Communication to troubleshoot often happens between colleagues who work close to each other. For example, P7 mentioned that the most effective debugging session typically happens with people who know

their job well, which are people who work on the same pipeline and not people who are on the same team but work in parallel. Additionally, P3 also mentioned the importance of design for feedback in these sessions. She mentioned that there are regular synchronous code review meetings in her group, where 3-4 attendees from the team participate. These meetings are most effective when people bring not only the code they wrote, but also specific questions that they expect to get answers for. Otherwise, there will be a lot of time wasted in aimlessly browsing through the code.

#### 4.2.8 Refining Final Results

Towards the end of the project, data science teams communicate to refine the final results and storytelling, oftentimes through interactive visualizations and static visualization on presentation. Communication to refine these visualizations often take place at synchronous meetings, where some team members might bring a draft figure and receive feedback from others. P8 mentioned that he meets with his advisor regularly to iteratively refine figures. While the figures used to facilitate intermediate communication (e.g., figures showing descriptive statistics) focus on including enough information, those on the final presentation are more carefully designed to support a story. The final figures often combine multiple earlier figures and remove irrelevant details to highlight the story.

### 4.3 Shared Artifacts

Data science workers generate artifacts and leverage these artifacts to facilitate the intermediate communication.

#### 4.3.1 Documentation

Documentation refers to any decisions, instructions, code or data comments, and provenance in the data science intermediate communication process. Documentation might be stored in a text or markdown file such as Google Doc, Microsoft Word, Github/GitLab, and Bitbucket. Most participants document their analysis decisions and data instructions, oftentimes as a corollary of meeting preparation, though P1 wished to a more explicit way to visualize how decisions change over time.

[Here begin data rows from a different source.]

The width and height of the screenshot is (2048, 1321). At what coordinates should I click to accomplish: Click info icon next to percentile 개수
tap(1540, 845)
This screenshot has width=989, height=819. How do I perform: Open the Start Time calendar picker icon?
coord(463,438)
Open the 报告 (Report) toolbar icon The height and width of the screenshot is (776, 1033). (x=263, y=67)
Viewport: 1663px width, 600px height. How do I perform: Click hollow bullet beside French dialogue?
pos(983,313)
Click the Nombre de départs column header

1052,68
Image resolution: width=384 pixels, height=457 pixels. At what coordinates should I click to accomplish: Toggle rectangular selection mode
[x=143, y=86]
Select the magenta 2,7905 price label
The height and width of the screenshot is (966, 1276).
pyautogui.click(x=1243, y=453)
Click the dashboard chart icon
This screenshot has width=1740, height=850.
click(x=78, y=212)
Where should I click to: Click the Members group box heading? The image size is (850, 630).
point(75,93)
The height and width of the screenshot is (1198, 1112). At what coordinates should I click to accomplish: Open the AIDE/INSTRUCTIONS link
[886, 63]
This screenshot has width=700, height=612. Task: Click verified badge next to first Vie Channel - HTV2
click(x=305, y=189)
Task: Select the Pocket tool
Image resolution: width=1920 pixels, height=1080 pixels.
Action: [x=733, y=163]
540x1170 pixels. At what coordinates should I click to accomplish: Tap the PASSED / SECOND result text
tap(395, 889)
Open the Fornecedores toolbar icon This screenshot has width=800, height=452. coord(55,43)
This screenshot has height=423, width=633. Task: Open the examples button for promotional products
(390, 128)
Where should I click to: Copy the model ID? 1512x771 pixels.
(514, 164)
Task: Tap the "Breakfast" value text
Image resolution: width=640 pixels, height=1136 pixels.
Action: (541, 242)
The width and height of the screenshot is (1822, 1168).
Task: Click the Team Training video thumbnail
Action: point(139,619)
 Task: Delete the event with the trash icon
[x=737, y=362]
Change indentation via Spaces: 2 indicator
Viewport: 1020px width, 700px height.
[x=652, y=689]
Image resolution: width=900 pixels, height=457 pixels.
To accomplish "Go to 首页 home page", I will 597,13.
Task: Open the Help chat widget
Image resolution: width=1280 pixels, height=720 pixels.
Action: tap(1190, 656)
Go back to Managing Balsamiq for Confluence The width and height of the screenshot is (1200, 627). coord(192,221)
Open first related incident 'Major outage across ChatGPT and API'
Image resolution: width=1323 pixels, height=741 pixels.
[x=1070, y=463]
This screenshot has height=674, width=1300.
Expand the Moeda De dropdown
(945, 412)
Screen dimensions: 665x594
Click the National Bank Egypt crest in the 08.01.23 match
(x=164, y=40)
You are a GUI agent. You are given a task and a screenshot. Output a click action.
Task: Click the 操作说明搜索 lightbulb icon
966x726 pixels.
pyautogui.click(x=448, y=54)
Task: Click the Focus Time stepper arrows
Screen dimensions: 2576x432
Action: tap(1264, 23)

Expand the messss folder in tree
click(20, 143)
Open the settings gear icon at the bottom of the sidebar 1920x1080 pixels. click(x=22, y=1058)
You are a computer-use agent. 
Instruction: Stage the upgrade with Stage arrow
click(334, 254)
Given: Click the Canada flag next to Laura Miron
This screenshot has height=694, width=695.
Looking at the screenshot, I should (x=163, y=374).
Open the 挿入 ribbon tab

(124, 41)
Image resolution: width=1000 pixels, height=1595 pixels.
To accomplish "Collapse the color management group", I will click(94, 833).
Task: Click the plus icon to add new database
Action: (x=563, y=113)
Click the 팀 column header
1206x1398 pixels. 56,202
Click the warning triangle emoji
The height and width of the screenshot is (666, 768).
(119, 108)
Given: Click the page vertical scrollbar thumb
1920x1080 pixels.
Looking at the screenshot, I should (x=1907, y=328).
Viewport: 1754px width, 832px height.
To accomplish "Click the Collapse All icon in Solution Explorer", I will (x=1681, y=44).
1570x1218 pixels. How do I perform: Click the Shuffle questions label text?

On the other hand, provenance tracking of analysis plans, data, code, experiments was not under careful documentation. P5 mentioned that experimental setups can be specified in multiple different places which makes documentation difficult. Documentation on computational notebook pose even more challenge, as P4 and P5 acknowledged that they do not think computational notebooks are intended to share with other team members. Both participants use computation notebooks (in this case Jupyter notebook) for rapid data manipulation and experimentation and intentionally chose not to share with team members or push to the code repository if not asked.

Documentation would be easier if a documentation structure has been established. Three participants in industry (P3, P6, P7) have standardized documentation structure. For example, P3 commented “*if you get that good structure at the beginning [of the data science project] then I think it will work much better down the line and then people won’t be confused when they join the project for the first time.*” P7 echoed their team members “*keep a detailed internal Wiki page*on projects” and each team members are required to document their experiments and high level takeaways using an existing GitLab issues template. Despite the rigid structure, P7 expressed that she did not document all details and might have missed important findings. She explained “*We don’t document everything. Let’s say you run something and it breaks and you try 50 things but then finally something works. We don’t document the 49 that don’t work. We just document the one that did work.*”

With a good structure, readable and detailed documentation benefit the audience. P1 mentioned that his team maintains a very thorough documentation, which made his onboarding easy. P3 said that documentation and a readable codebase “*really helps people, especially when they’re a new hire. They’ll come to the team and be like ‘Okay, even if I have no clue what these scripts are doing yet, because I haven’t had any chance to look at them, I can still see that there’s a very clear order in which things should be run here’.*”

### 4.3.2 Input Data

Data that is used in analysis and to train models is vital for data science tasks. Often this data is generated by each individual data science worker but is shared among team members. Data is typically stored on a shared server or on a service such as Google Drive. These files are usually in a table format such as an RDS, CSV, or Excel file. Due to the large size of files, they are not usually stored on a version control service such as Git.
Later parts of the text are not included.